Take a look at how each team fares over 48 games at their current point pace:

  Games Points Points/48
PIT 36 56 75
MTL 34 49 69
BOS 33 46 67
OTT 35 44 60
TOR 36 44 59
NJD 35 39 53
WPG 36 38 51
CAR 33 34 49
NYR 34 35 49
NYI 35 35 48
WSH 34 33 47
BUF 35 32 44
PHI 34 31 44
TBL 34 31 44
FLA 36 28 37

The Conference is so top-heavy. Out West, the 8th place St. Louis Blues would hit 52 points over their 48-game pace. Those are much lower numbers than we expected. I doubt it would only take 50 points to make the playoffs in the Eastern Conference.

No. 5 – Casting call

Running a blog is hard. Running a blog with a few contributors is hard. We work pretty hard each day to get you Toronto Maple Leafs content and analysis you can’t find anywhere else on the web (we’ll have a 36-game scoring chance update sometime this week).

If you have the urge to write a little bit about the Leafs for some exposure, shoot me an email, which is in all the biographical information below. This is a pretty unorthodox way to go about things, but at the Nations we pride ourselves on finding multiple voices and multiple points of view about all things hockey.

  • It could, and unfortunately I didn’t take any zone entry data this season. But I don’t think Lupul’s abilities changed over night. It’s clear he has a lot more space to work with since teams are concentrating on Kadri.

  • SiSmith

    I’ve really been enjoying an alternate point of view on hockey and the leafs in particular! Not that I agree on everything but its generally a fair and well reasoned analysis! What kind of help are you looking for?

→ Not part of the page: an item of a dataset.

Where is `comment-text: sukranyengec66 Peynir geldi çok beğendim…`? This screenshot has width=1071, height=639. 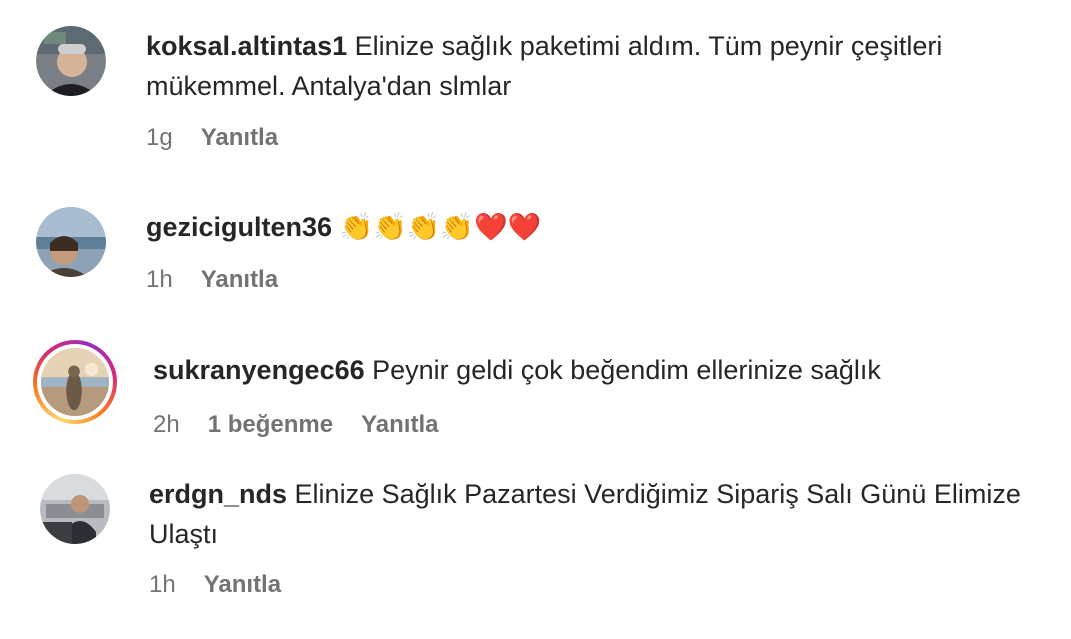
comment-text: sukranyengec66 Peynir geldi çok beğendim… is located at coordinates (593, 370).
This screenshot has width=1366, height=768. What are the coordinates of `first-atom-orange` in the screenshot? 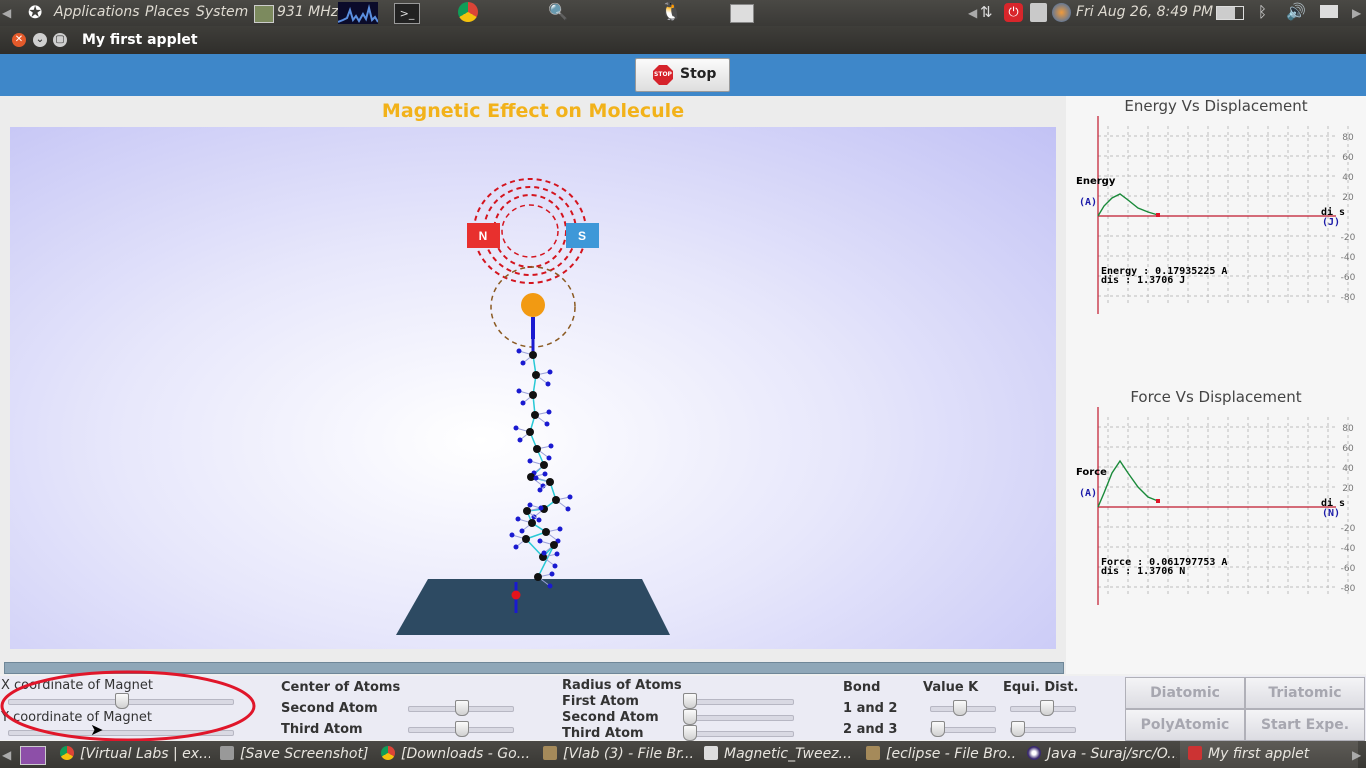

  • I thought about this the other day after the Hurricanes game. Zone entries would be cool to track. I believe in that game vs Carolina, Kessel and Frattin contributed most of the controlled zone entries, but I agree that Kadri definitely seems to carry the puck in a lot

  • Mason from NC

    Re: goaltending, there’s no reason to immediately distrust Reimer and Scrivens after the work they’ve been doing.

    Let’s quickly look at some stats between last year and this year.

    Last season

    3.12 team GAA
    .898 team SV%

    This season

    2.63 team GAA
    .916 team SV%

    If you had told me before this season started that those numbers would shift like that, I’d have asked you who we gave up for Luongo. Through 36 games (a decent sample size, particularly in this year’s context), the Leafs’ goaltending has not been an issue. It shouldn’t be a main priority, just as Nonis reiterated this afternoon.